## [Exercise instructions]
Rewrite the entries below, replacing every occurrence of "GUI agent" with "screen assistant" and leaving all other text unchanged.

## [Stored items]
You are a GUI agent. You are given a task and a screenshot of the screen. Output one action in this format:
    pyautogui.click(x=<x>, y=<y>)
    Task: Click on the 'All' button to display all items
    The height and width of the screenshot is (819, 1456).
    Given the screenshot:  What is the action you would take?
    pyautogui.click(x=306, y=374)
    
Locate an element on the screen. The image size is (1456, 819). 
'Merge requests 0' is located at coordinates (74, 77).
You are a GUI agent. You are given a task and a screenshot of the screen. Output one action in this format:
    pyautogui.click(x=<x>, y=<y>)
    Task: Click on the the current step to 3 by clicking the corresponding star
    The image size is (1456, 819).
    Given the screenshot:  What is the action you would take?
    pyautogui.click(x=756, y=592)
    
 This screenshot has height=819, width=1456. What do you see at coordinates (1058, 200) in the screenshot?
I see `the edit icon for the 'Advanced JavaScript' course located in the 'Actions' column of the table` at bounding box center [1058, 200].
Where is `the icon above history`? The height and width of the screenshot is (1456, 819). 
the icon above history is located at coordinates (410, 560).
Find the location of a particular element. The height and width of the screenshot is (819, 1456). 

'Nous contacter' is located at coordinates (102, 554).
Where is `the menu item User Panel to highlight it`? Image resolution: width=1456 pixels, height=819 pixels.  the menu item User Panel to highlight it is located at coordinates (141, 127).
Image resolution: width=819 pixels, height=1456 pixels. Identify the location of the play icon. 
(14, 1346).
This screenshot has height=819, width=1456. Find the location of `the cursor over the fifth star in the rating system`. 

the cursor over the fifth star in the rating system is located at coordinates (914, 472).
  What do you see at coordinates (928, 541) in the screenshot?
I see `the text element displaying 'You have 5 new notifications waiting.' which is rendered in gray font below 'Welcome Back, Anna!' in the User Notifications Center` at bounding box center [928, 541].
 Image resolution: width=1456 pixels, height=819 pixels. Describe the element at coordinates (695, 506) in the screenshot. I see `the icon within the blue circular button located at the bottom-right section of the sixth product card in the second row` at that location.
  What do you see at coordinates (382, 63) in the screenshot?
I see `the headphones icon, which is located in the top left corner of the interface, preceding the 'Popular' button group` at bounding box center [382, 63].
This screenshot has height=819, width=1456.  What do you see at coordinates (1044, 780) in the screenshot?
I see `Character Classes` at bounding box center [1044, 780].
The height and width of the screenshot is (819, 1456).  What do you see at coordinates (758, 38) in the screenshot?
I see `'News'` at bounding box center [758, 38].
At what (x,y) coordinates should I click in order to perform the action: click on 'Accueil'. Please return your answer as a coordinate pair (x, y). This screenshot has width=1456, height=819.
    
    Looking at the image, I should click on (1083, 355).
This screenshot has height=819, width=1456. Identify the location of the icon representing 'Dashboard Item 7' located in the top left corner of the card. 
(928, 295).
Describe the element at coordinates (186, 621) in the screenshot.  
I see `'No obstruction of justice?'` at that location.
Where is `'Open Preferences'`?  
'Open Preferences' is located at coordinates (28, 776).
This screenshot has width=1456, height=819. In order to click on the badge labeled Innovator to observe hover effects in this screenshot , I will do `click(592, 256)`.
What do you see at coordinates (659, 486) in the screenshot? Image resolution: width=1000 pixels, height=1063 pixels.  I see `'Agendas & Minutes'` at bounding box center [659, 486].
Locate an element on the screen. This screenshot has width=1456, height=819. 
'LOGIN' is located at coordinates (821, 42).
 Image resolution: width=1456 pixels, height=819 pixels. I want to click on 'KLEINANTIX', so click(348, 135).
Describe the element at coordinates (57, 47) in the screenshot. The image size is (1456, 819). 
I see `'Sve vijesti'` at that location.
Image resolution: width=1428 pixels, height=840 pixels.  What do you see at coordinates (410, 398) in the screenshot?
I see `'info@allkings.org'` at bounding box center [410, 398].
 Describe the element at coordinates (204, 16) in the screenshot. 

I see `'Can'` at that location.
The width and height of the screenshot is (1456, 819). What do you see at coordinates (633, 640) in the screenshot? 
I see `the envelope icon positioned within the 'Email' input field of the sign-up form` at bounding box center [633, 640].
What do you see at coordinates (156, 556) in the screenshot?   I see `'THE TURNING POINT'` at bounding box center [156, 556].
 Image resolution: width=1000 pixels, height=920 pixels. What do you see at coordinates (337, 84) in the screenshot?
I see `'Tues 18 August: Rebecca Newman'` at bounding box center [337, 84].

## [Response to this exercise]
You are a screen assistant. You are given a task and a screenshot of the screen. Output one action in this format:
    pyautogui.click(x=<x>, y=<y>)
    Task: Click on the 'All' button to display all items
    The height and width of the screenshot is (819, 1456).
    Given the screenshot:  What is the action you would take?
    pyautogui.click(x=306, y=374)
    
Locate an element on the screen. The image size is (1456, 819). 
'Merge requests 0' is located at coordinates (74, 77).
You are a screen assistant. You are given a task and a screenshot of the screen. Output one action in this format:
    pyautogui.click(x=<x>, y=<y>)
    Task: Click on the the current step to 3 by clicking the corresponding star
    The image size is (1456, 819).
    Given the screenshot:  What is the action you would take?
    pyautogui.click(x=756, y=592)
    
 This screenshot has height=819, width=1456. What do you see at coordinates (1058, 200) in the screenshot?
I see `the edit icon for the 'Advanced JavaScript' course located in the 'Actions' column of the table` at bounding box center [1058, 200].
Where is `the icon above history`? The height and width of the screenshot is (1456, 819). 
the icon above history is located at coordinates (410, 560).
Find the location of a particular element. The height and width of the screenshot is (819, 1456). 

'Nous contacter' is located at coordinates (102, 554).
Where is `the menu item User Panel to highlight it`? Image resolution: width=1456 pixels, height=819 pixels.  the menu item User Panel to highlight it is located at coordinates (141, 127).
Image resolution: width=819 pixels, height=1456 pixels. Identify the location of the play icon. 
(14, 1346).
This screenshot has height=819, width=1456. Find the location of `the cursor over the fifth star in the rating system`. 

the cursor over the fifth star in the rating system is located at coordinates (914, 472).
  What do you see at coordinates (928, 541) in the screenshot?
I see `the text element displaying 'You have 5 new notifications waiting.' which is rendered in gray font below 'Welcome Back, Anna!' in the User Notifications Center` at bounding box center [928, 541].
 Image resolution: width=1456 pixels, height=819 pixels. Describe the element at coordinates (695, 506) in the screenshot. I see `the icon within the blue circular button located at the bottom-right section of the sixth product card in the second row` at that location.
  What do you see at coordinates (382, 63) in the screenshot?
I see `the headphones icon, which is located in the top left corner of the interface, preceding the 'Popular' button group` at bounding box center [382, 63].
This screenshot has height=819, width=1456.  What do you see at coordinates (1044, 780) in the screenshot?
I see `Character Classes` at bounding box center [1044, 780].
The height and width of the screenshot is (819, 1456).  What do you see at coordinates (758, 38) in the screenshot?
I see `'News'` at bounding box center [758, 38].
At what (x,y) coordinates should I click in order to perform the action: click on 'Accueil'. Please return your answer as a coordinate pair (x, y). This screenshot has width=1456, height=819.
    
    Looking at the image, I should click on (1083, 355).
This screenshot has height=819, width=1456. Identify the location of the icon representing 'Dashboard Item 7' located in the top left corner of the card. 
(928, 295).
Describe the element at coordinates (186, 621) in the screenshot.  
I see `'No obstruction of justice?'` at that location.
Where is `'Open Preferences'`?  
'Open Preferences' is located at coordinates (28, 776).
This screenshot has width=1456, height=819. In order to click on the badge labeled Innovator to observe hover effects in this screenshot , I will do `click(592, 256)`.
What do you see at coordinates (659, 486) in the screenshot? Image resolution: width=1000 pixels, height=1063 pixels.  I see `'Agendas & Minutes'` at bounding box center [659, 486].
Locate an element on the screen. This screenshot has width=1456, height=819. 
'LOGIN' is located at coordinates (821, 42).
 Image resolution: width=1456 pixels, height=819 pixels. I want to click on 'KLEINANTIX', so click(348, 135).
Describe the element at coordinates (57, 47) in the screenshot. The image size is (1456, 819). 
I see `'Sve vijesti'` at that location.
Image resolution: width=1428 pixels, height=840 pixels.  What do you see at coordinates (410, 398) in the screenshot?
I see `'info@allkings.org'` at bounding box center [410, 398].
 Describe the element at coordinates (204, 16) in the screenshot. 

I see `'Can'` at that location.
The width and height of the screenshot is (1456, 819). What do you see at coordinates (633, 640) in the screenshot? 
I see `the envelope icon positioned within the 'Email' input field of the sign-up form` at bounding box center [633, 640].
What do you see at coordinates (156, 556) in the screenshot?   I see `'THE TURNING POINT'` at bounding box center [156, 556].
 Image resolution: width=1000 pixels, height=920 pixels. What do you see at coordinates (337, 84) in the screenshot?
I see `'Tues 18 August: Rebecca Newman'` at bounding box center [337, 84].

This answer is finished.